Exercise: Which lines of the records contain the string "width"? Pull out every such line, treating uppercase and lowercase as different.

Records for the exercise:

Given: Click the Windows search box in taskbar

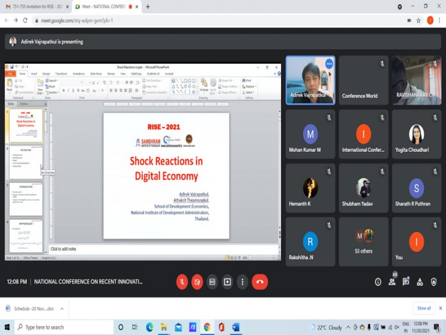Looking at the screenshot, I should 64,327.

...

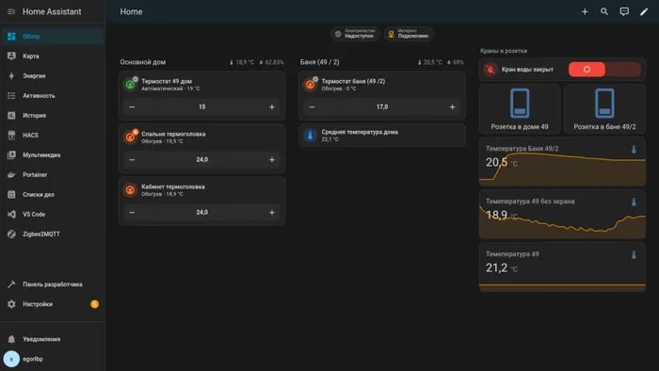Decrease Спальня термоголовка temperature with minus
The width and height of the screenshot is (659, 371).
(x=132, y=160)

--

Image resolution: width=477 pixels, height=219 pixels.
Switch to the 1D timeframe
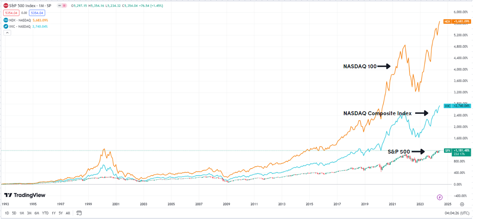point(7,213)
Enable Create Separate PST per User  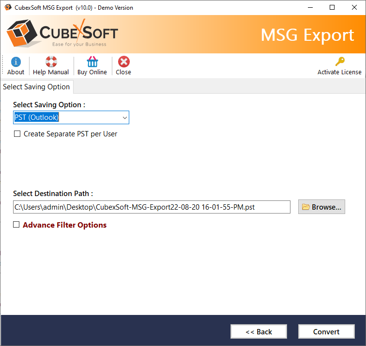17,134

Finished answer:
The width and height of the screenshot is (659, 371).
Image resolution: width=477 pixels, height=219 pixels.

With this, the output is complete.